As noted in last week's XLK Weekly, the highest probability path for this week was for price discovery higher following last week's structural buy excess at key demand. Price discovery higher developed early week to test key resistance. Buying interest then emerged near key resistance, driving price higher in a buy-side breakout to 72.63s ahead of Thursday's close, settling at 72.35s.
08-14 March 2019:
This week saw a gap higher in Monday's auction following last week's stopping point low development. Sellers trapped, 70.06s, before price discovery higher developed to 71.38s, near key resistance ahead of Monday's close. Buying interest emerged, 71.30s-71.34s, into Monday's close. Monday's late buyers held the auction into Tuesday's trade as a buy-side breakout developed through last week's resistance to 71.97s.
A gap higher open developed in Wednesday's trade as buy-side continuation developed, achieving the stopping point high, 72.63s. Buyers trapped, 72.55s, as minor balance developed through Thursday's auction, closing at 72.35s.

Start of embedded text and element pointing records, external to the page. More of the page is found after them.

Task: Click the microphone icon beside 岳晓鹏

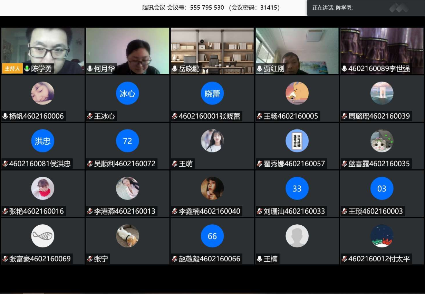Action: [175, 69]
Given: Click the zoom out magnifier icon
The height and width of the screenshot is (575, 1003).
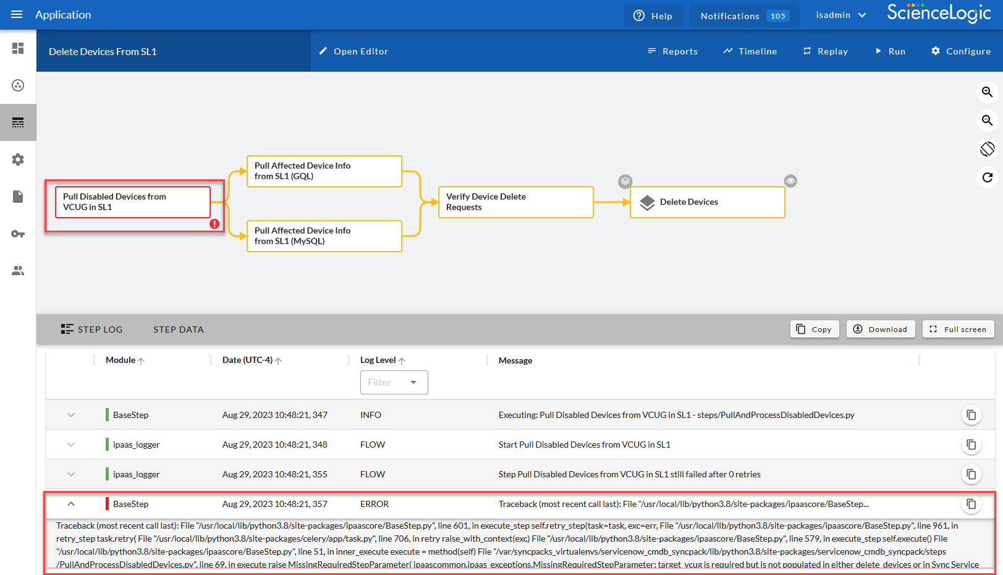Looking at the screenshot, I should pos(987,121).
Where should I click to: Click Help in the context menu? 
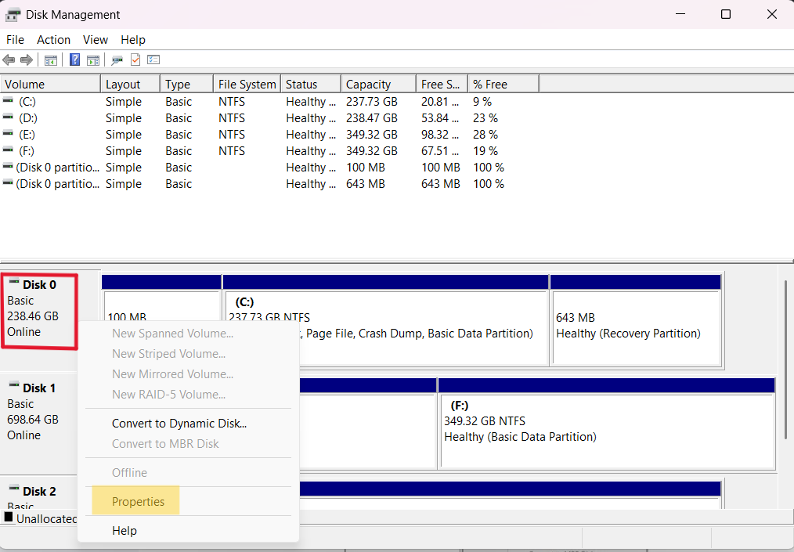coord(125,531)
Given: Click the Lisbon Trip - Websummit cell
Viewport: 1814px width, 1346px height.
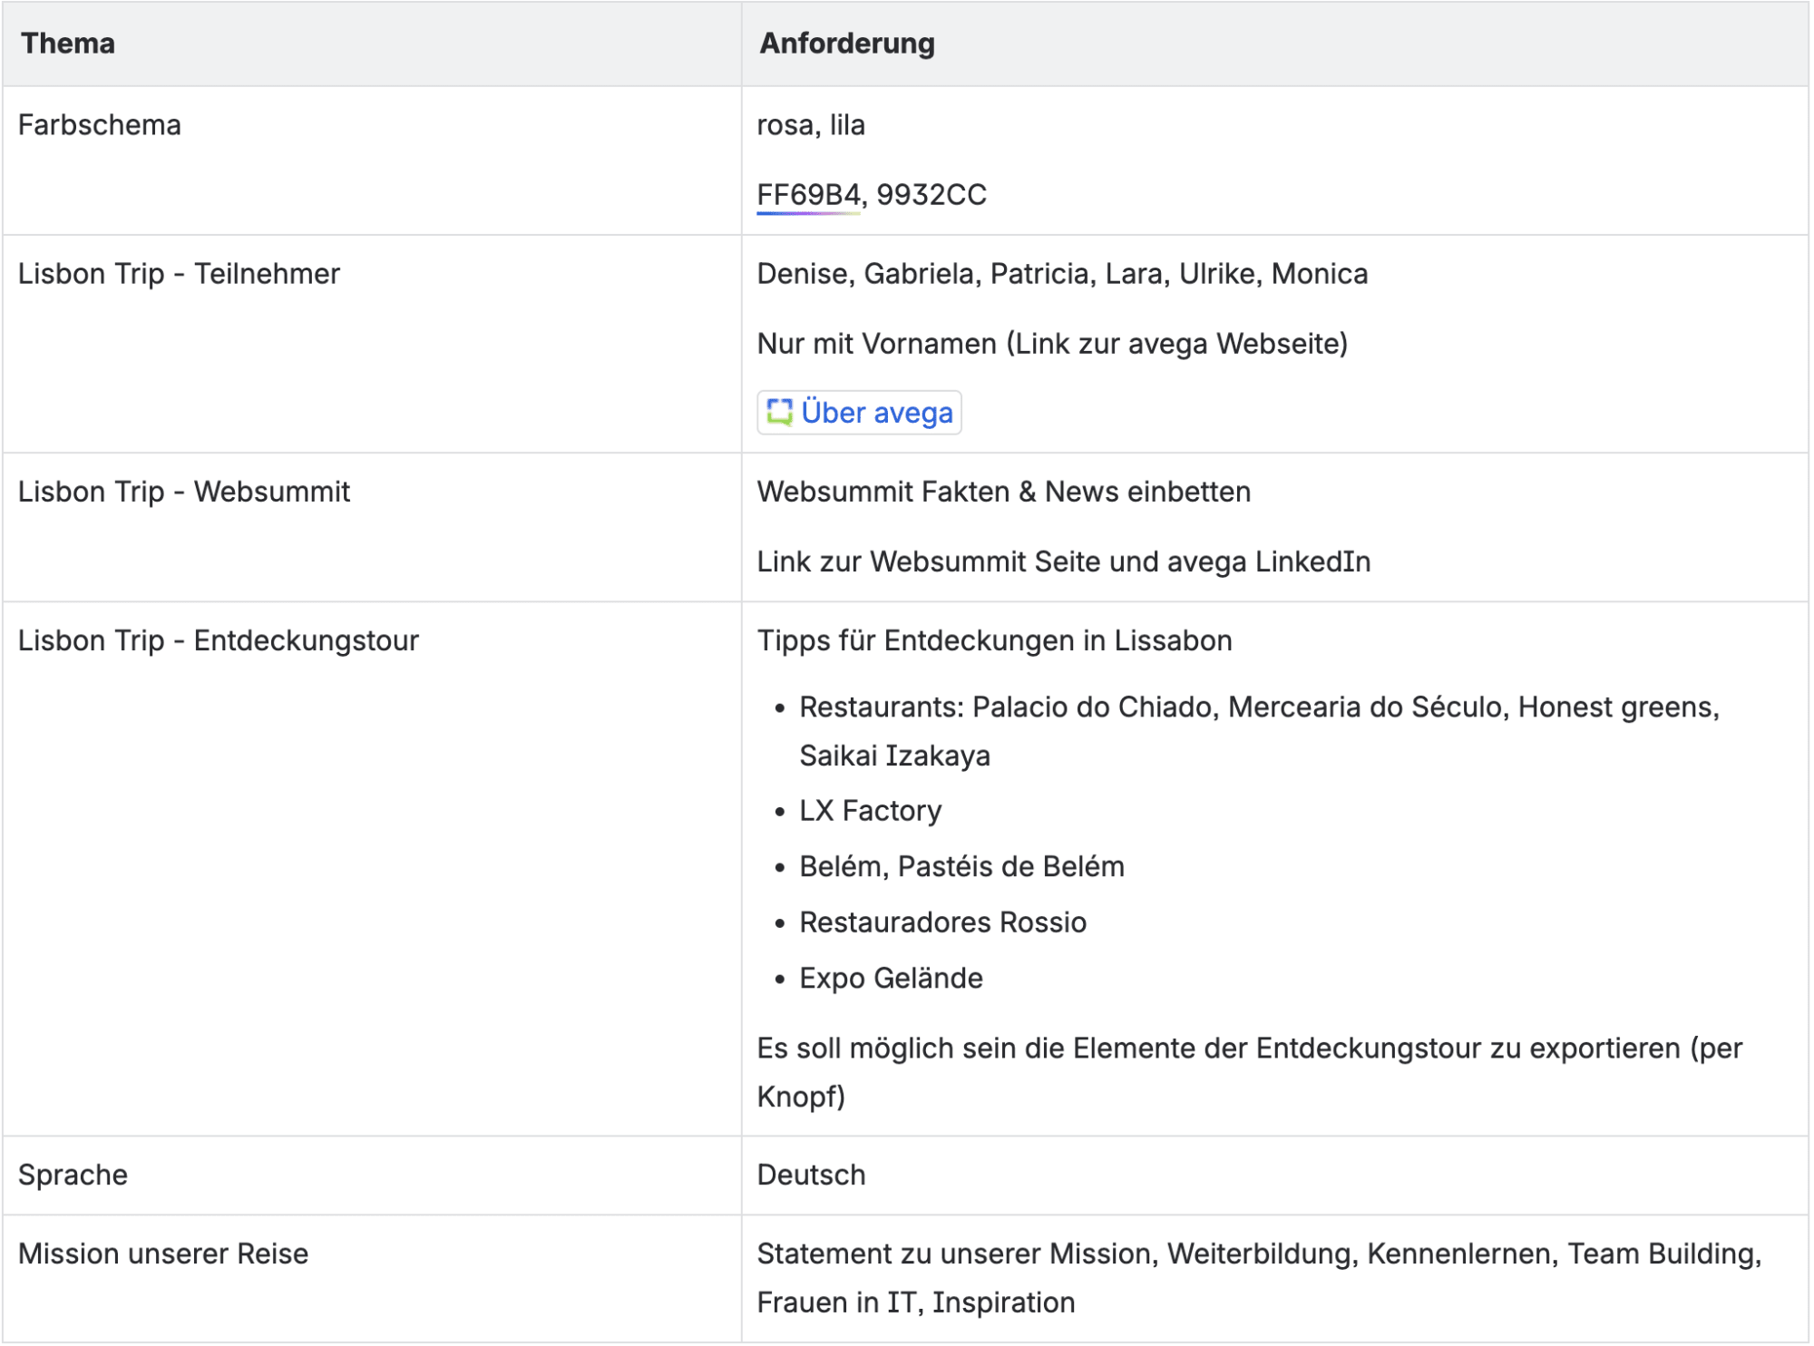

This week's auction saw key support hold before buying interest drove price higher through resistance in buy-side continuation to 72.63s. The failure of key resistance at 71.81s implies the corrective phase terminated in last week's auction. This development implies potential for further price discovery higher.
Looking ahead, the focus into Friday and next week's auctions will center upon market response to this week's buy-side breakout area, 72.10s-71.80s, for confirmation/negation of the breakout attempt. Sell-side failure to drive price lower through this key demand would target major supply cluster overhead, 73s-76s. Failure of the buy-side to defend this area would target key demand clusters below, 71.50s-70.70s/70s-69.25s. From a structural perspective, the highest probability path into next week remains buy-side based on the failure of key resistance in this week's auction. Within this near-term context, the intermediate-term (3-6 month) bias remains neutral between 57.57s and 76s.
It is worth noting that sentiment based on the S&P Technology Sector Bullish Percent Index now reflects a dramatic move from the levels of extreme pessimism developed early January now to levels of extreme optimism. Stocks more broadly, as viewed via the NYSE, have now also seen a bounce from a similar level, albeit more muted. Asymmetric opportunity develops when the market exhibits extreme bullish or bearish sentiment with structural confirmation. Following the momentum low of November 2018, the market developed a stopping point low which now serves as meaningful support within the context of a seasonal low period (December-January). The market has auctioned from levels of extreme pessimism and now trades near extreme optimism into 2017's area of extreme bullish sentiment. The first decline in sentiment since the beginning of this rally phase recently developed. As noted last week, this warrants caution regarding further buy-side potential for technology shares. New near-term price highs are developing on a lack of new bullish sentiment.
The market structure, order flow, and sentiment posture will provide the empirical evidence needed to observe where asymmetric opportunity resides.
Disclosure: I/we have no positions in any stocks mentioned, and no plans to initiate any positions within the next 72 hours. I wrote this article myself, and it expresses my own opinions. I am not receiving compensation for it (other than from Seeking Alpha). I have no business relationship with any company whose stock is mentioned in this article.